What No One Else Can Hear (13 page)

“If this was just a ‘sensitive period’ and he’s done this before, why did you feel the need to take him into a room by yourself while he was naked?”

“I was trying to protect his privacy a little. While he’s in a crisis like that, he doesn’t care who sees him naked. Actually, he doesn’t much care any other time either. And that isn’t a trait of abused children… especially sexually abused kids. They are usually very cautious about showing their bodies and are very private. Stevie couldn’t care less. But I still didn’t want him on display like that, so I took him out of the hall.

“And while I have the floor, it’s not true that he won’t speak to anyone else. It started out that he was more comfortable talking to me or to others only if I was around, but even that was an improvement from not speaking at all. But over the last seven months or so, he’s started speaking to more people, whether or not I’m present. And as far as flinching from touches, no
way
. Stevie isn’t really into casual touch, but he needs touch to ground himself when he’s had a ‘sensitive period.’ And not just mine: Drew and Dottie can both calm him using touch—they always could to some degree. I’ve even seen Stevie initiate touch at other times. He holds Drew’s hand sometimes, especially when we’re out in the community, and he gives Dottie hugs every morning and before she leaves each day. I’ve even seen him roughhousing with Hank a couple of times, just for a minute or two. So he’s not opposed to all touch. He flinched from
Chuck’s
touches, but then, most of the kids did.”

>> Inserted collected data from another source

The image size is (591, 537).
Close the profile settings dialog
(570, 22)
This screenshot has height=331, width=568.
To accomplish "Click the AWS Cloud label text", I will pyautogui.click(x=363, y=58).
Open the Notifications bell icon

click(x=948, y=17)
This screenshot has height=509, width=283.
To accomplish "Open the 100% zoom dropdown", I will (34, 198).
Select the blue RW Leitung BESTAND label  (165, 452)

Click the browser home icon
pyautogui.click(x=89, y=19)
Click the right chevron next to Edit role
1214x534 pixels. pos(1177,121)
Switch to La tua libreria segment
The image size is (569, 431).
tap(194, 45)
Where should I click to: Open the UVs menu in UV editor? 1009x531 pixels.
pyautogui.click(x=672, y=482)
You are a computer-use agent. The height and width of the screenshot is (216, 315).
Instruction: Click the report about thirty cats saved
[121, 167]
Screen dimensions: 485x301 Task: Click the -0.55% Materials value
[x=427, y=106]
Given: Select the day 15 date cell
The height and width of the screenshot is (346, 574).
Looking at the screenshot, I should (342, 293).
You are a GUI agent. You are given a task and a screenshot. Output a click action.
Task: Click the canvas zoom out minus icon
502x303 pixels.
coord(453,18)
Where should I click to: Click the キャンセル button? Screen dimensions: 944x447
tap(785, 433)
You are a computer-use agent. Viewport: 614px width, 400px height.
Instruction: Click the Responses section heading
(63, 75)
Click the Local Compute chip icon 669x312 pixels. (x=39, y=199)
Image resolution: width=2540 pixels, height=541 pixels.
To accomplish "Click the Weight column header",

“Are you finished?” Kyle didn’t seem quite as ticked off about my outburst as his words implied.

“Not really. I can refute all that stuff.” I waved my hands toward the junk on the table, and he nodded his permission to continue. “The picture was drawn before I even got here, and was during a difficult period for Stevie. That’s a really long story, and I’ll explain it all later, but it’s well documented that he’s been drawing pictures of me for years.

“Also, the tape has been chopped to bits—”

“I took that video,” Dottie interrupted. “I witnessed the whole scene. Stevie and his friend were playing blocks. The other boy fell on the blocks and started screaming, and that caused Stevie to have a sensitive period. Jesse talked him down from it using mental imagery that he’s been working on, quite successfully, with Stevie for some time now. Both the beginning and the end of that tape would show there was no abuse involved. Stevie took his own shirt off and scratched himself. Some of the pictures you have of Stevie with scratches are from this time, probably stills from the tape.”

Once Dottie got started, getting her to stop was damned near impossible.

Kyle was starting to see our side of it, though. He was a good bit calmer. “What about the fact that Jesse slept in Stevie’s room?”

“In a recliner. With the door open. Every single time,” Dottie added. “The first night everyone was so shocked by the story of Jesse’s arrival—which I will tell you in a little while, in great detail—that they kept looking into the room every five minutes. I stayed all night, and I checked in on them too. On other occasions when Jesse spent the night, staff members were up and down the hall all night and looked in to check on Stevie and Jesse. Jesse usually only stayed when Stevie was having a bad night, so the staff was always concerned enough to check.”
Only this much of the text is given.